▸ **WHAT TO WORK ON**
Copy out each line below verbatim, skipping any picture.

Source records:
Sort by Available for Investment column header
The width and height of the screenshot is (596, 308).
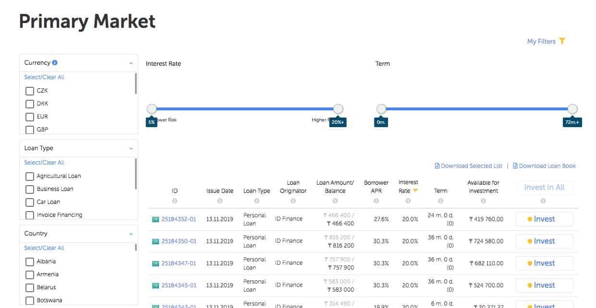tap(483, 187)
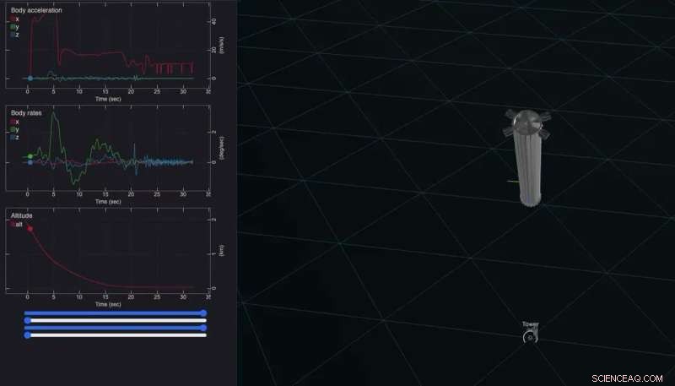This screenshot has height=386, width=675.
Task: Click the Altitude plot title
Action: point(21,215)
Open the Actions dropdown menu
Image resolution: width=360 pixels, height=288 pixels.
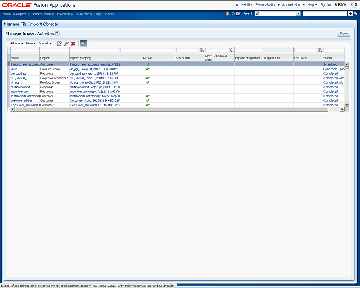(x=16, y=43)
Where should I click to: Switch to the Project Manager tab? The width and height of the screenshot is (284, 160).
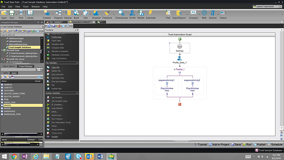(26, 66)
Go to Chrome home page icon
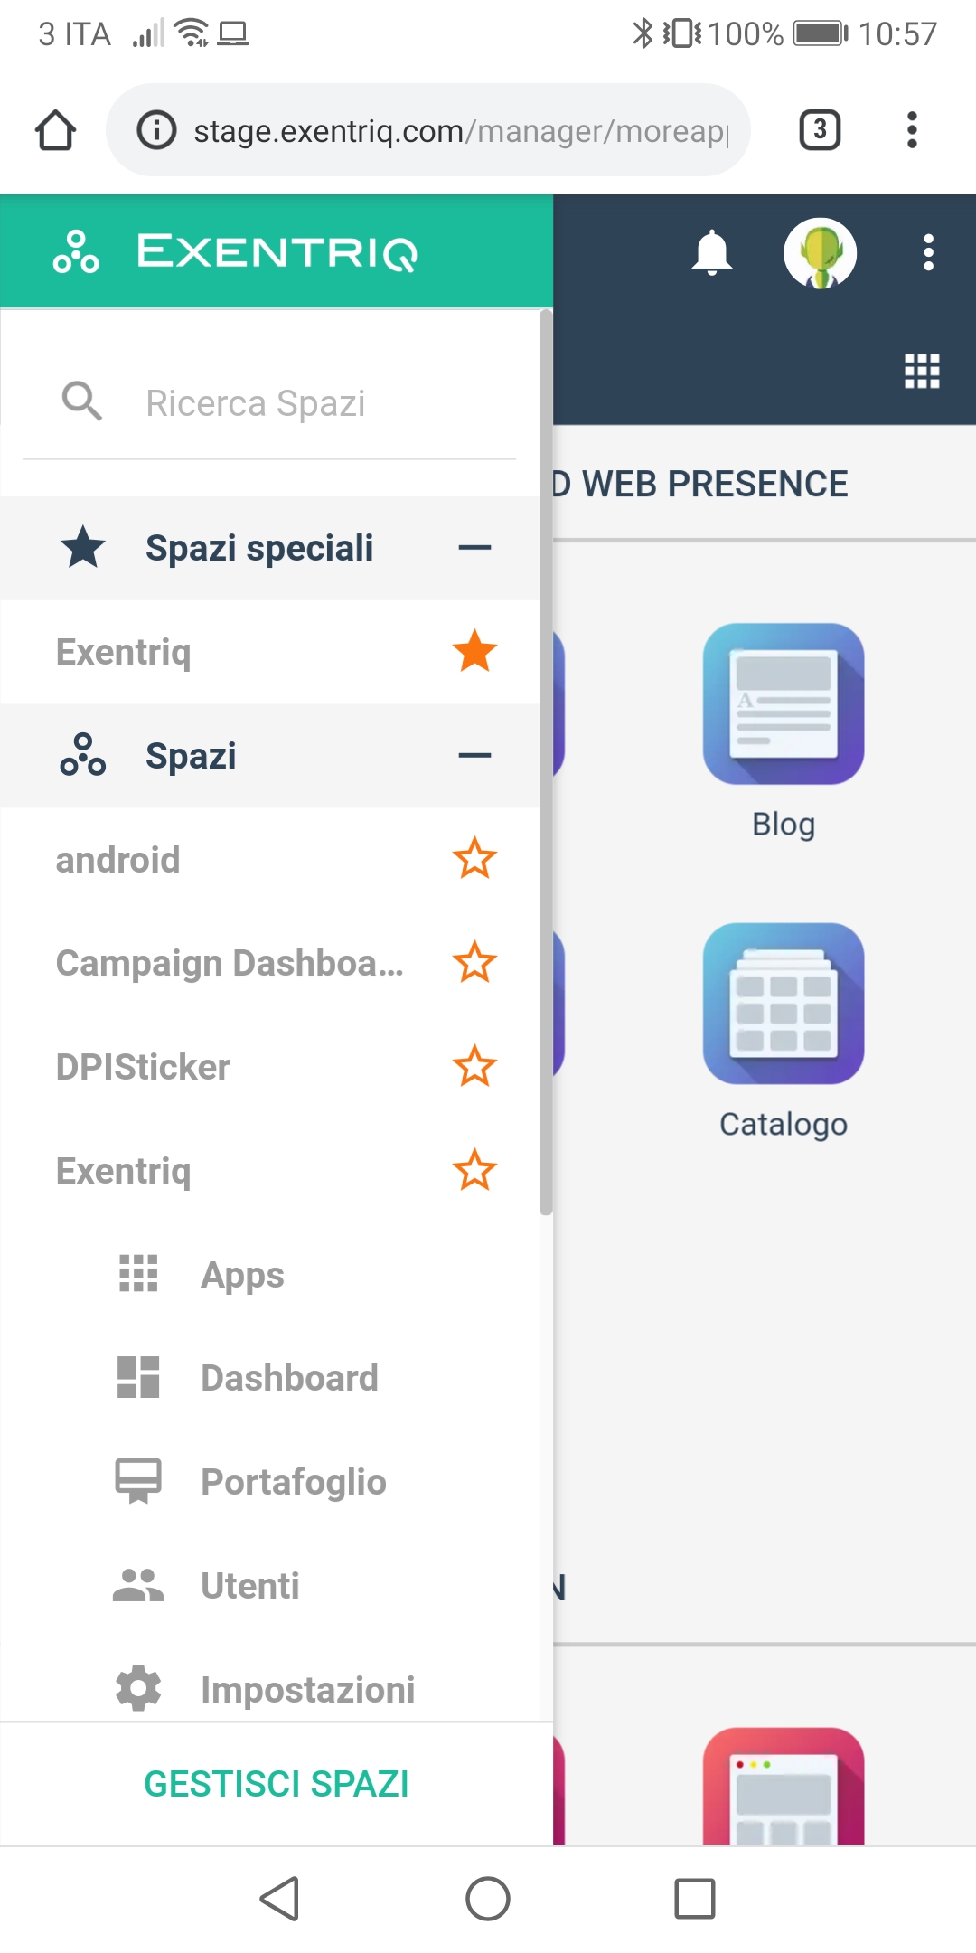Screen dimensions: 976x1953 click(x=55, y=130)
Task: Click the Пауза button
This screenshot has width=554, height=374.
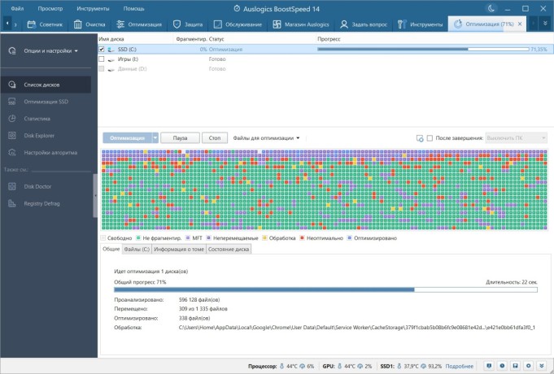Action: point(180,138)
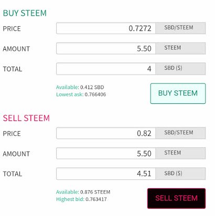Click the Sell amount STEEM input field
The height and width of the screenshot is (216, 215).
coord(106,153)
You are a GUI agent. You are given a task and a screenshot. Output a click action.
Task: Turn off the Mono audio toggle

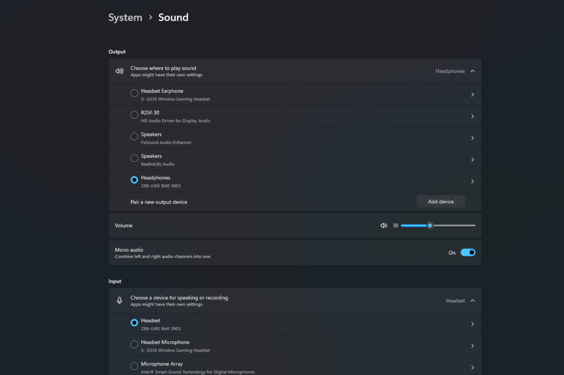(468, 253)
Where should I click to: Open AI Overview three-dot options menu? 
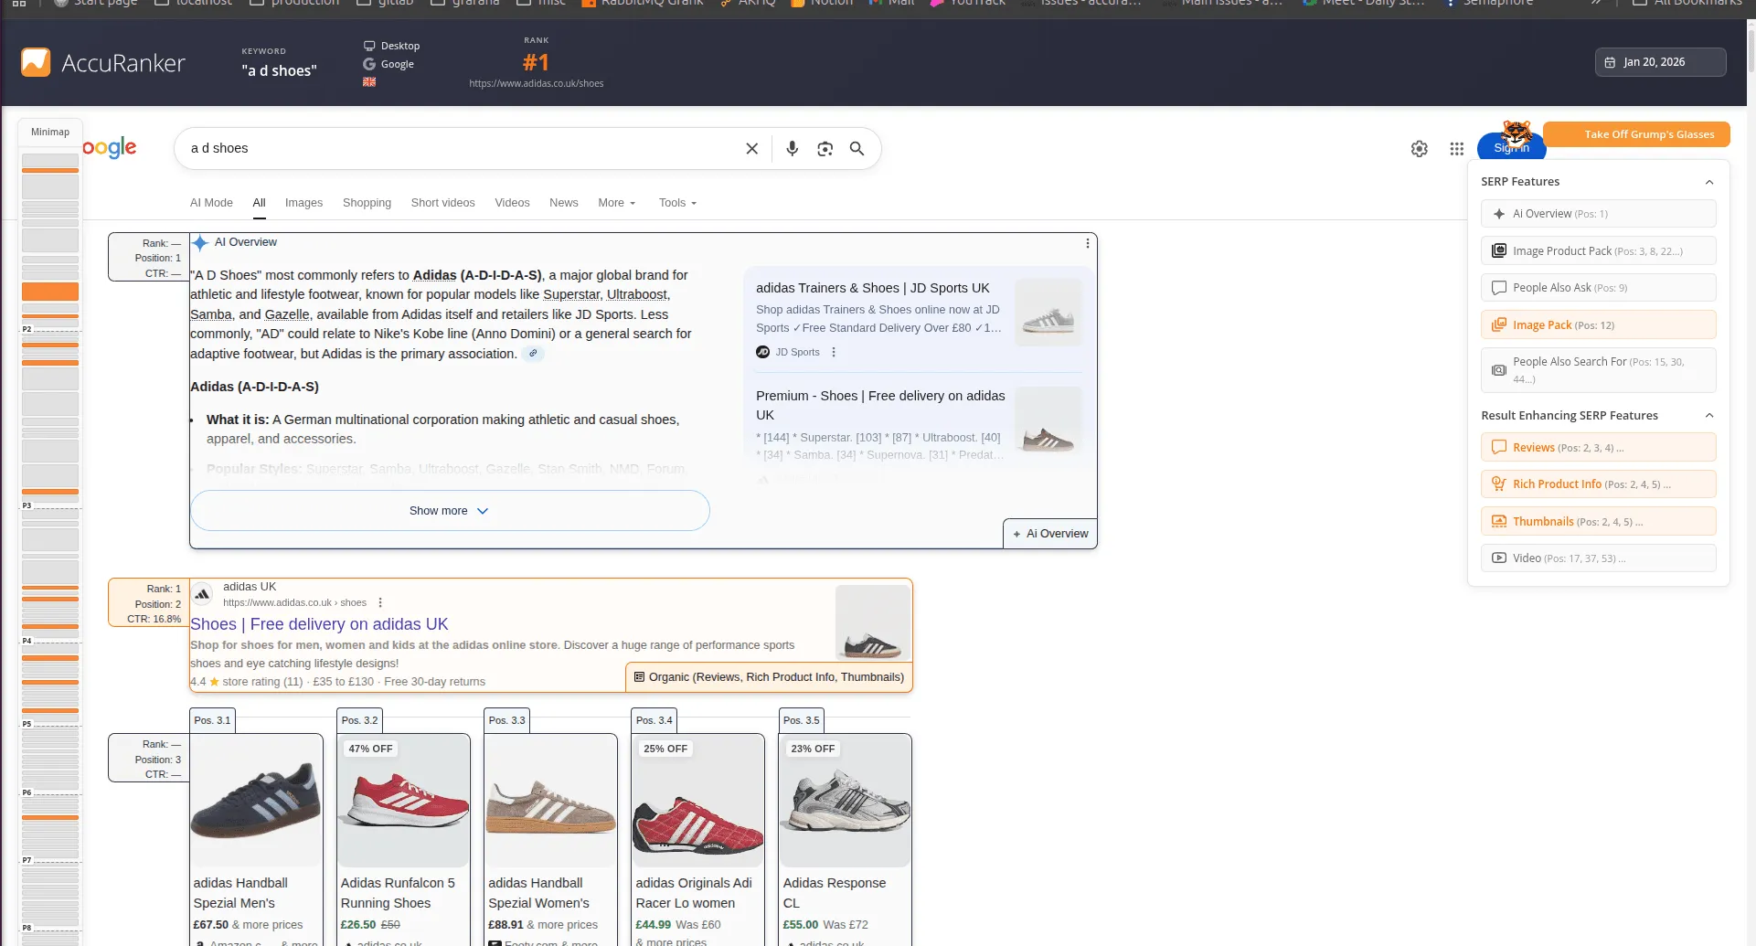tap(1087, 243)
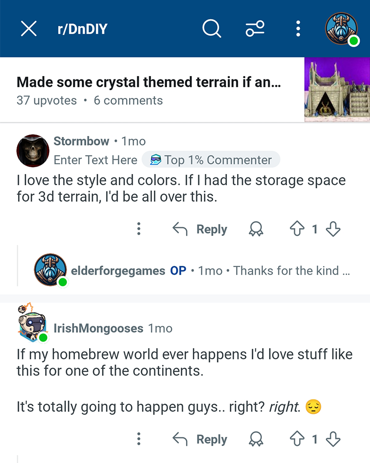Expand elderforgegames collapsed reply
This screenshot has width=370, height=463.
(192, 270)
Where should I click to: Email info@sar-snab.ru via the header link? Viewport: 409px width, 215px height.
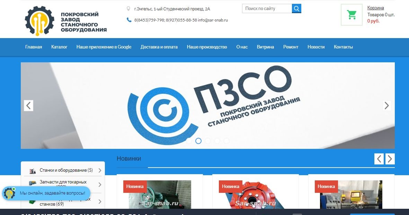point(213,20)
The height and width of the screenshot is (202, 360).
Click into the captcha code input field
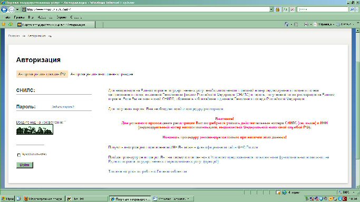tap(30, 142)
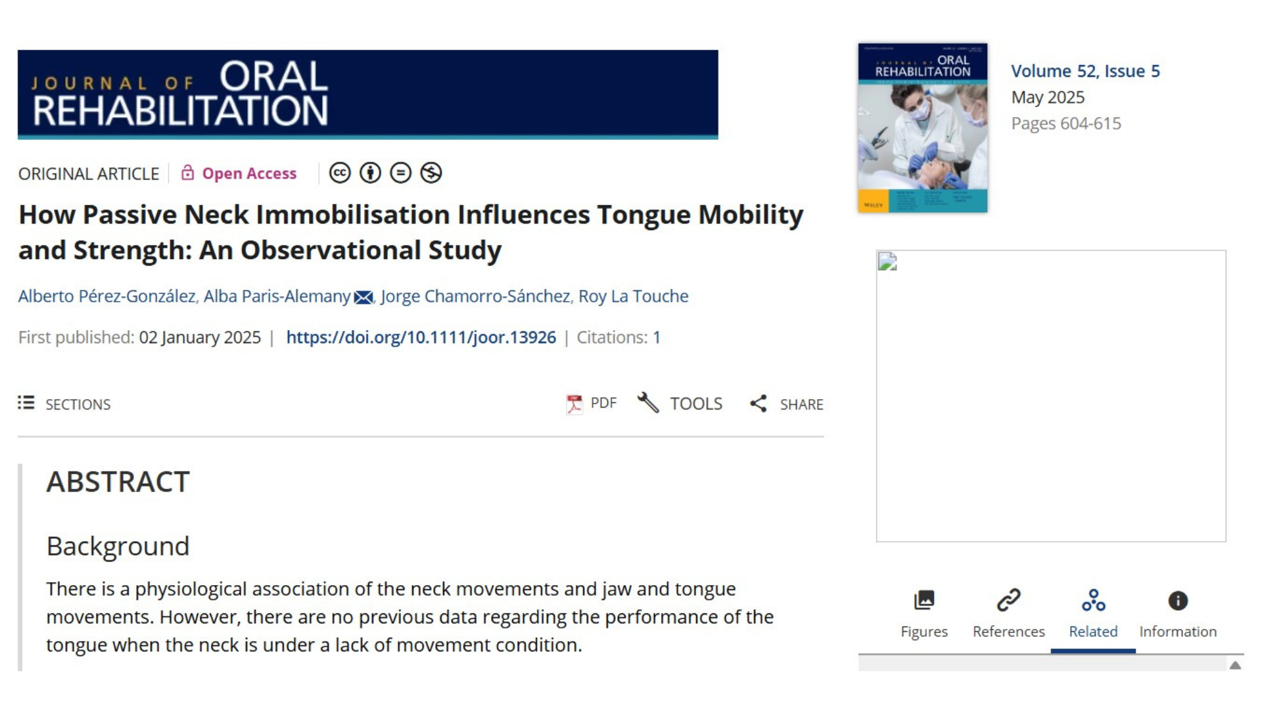The image size is (1262, 710).
Task: Click the CC non-commercial dollar icon
Action: [x=431, y=173]
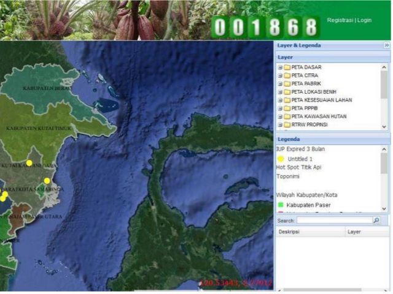393x294 pixels.
Task: Click the yellow Untitled 1 legend swatch
Action: click(x=281, y=158)
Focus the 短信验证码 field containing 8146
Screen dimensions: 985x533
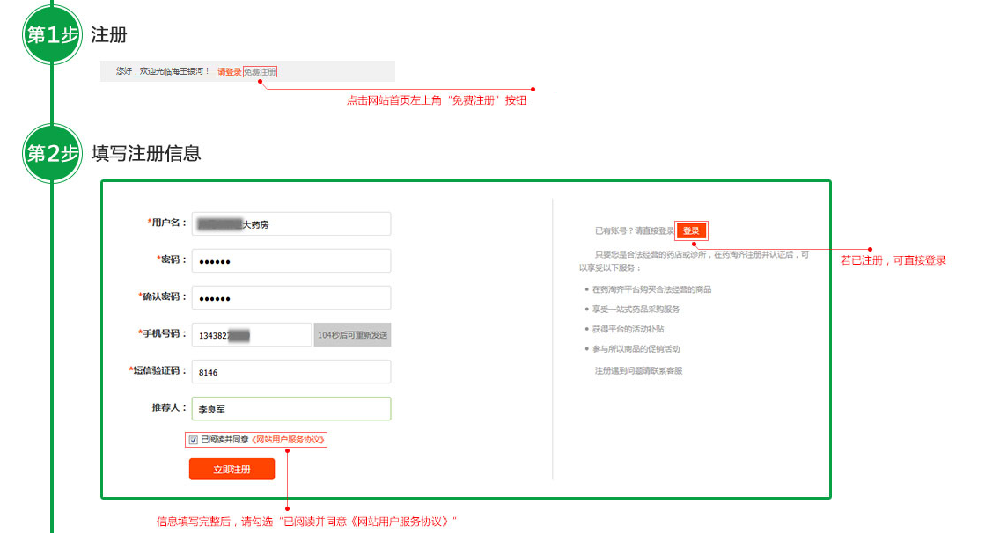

▸ **PROBLEM SOLUTION**
Sort by Available for Investment column header
The width and height of the screenshot is (596, 308).
tap(483, 187)
This screenshot has height=386, width=675.
Task: Click the Altitude plot title
Action: point(21,215)
Open the Actions dropdown menu
Image resolution: width=360 pixels, height=288 pixels.
(x=16, y=43)
Where should I click to: Switch to the Project Manager tab? The width and height of the screenshot is (284, 160).
(26, 66)
Go to Chrome home page icon
Screen dimensions: 976x1953 click(x=55, y=130)
Task: Click the Пауза button
This screenshot has width=554, height=374.
Action: point(180,138)
Click the Sell amount STEEM input field
The height and width of the screenshot is (216, 215).
coord(106,153)
You are a GUI agent. You are given a task and a screenshot. Output a click action.
Task: Turn off the Mono audio toggle

(468, 253)
Where should I click to: Open AI Overview three-dot options menu? 
tap(1087, 243)
Expand elderforgegames collapsed reply
This screenshot has width=370, height=463.
(192, 270)
Where should I click to: Email info@sar-snab.ru via the header link? Viewport: 409px width, 215px height.
point(213,20)
The height and width of the screenshot is (202, 360).
Click into the captcha code input field
tap(30, 142)
The image size is (1262, 710).
Task: Click the CC non-commercial dollar icon
Action: [x=431, y=173]
393x294 pixels.
Task: Click the yellow Untitled 1 legend swatch
Action: click(x=281, y=158)
Focus the 短信验证码 field containing 8146
Screen dimensions: 985x533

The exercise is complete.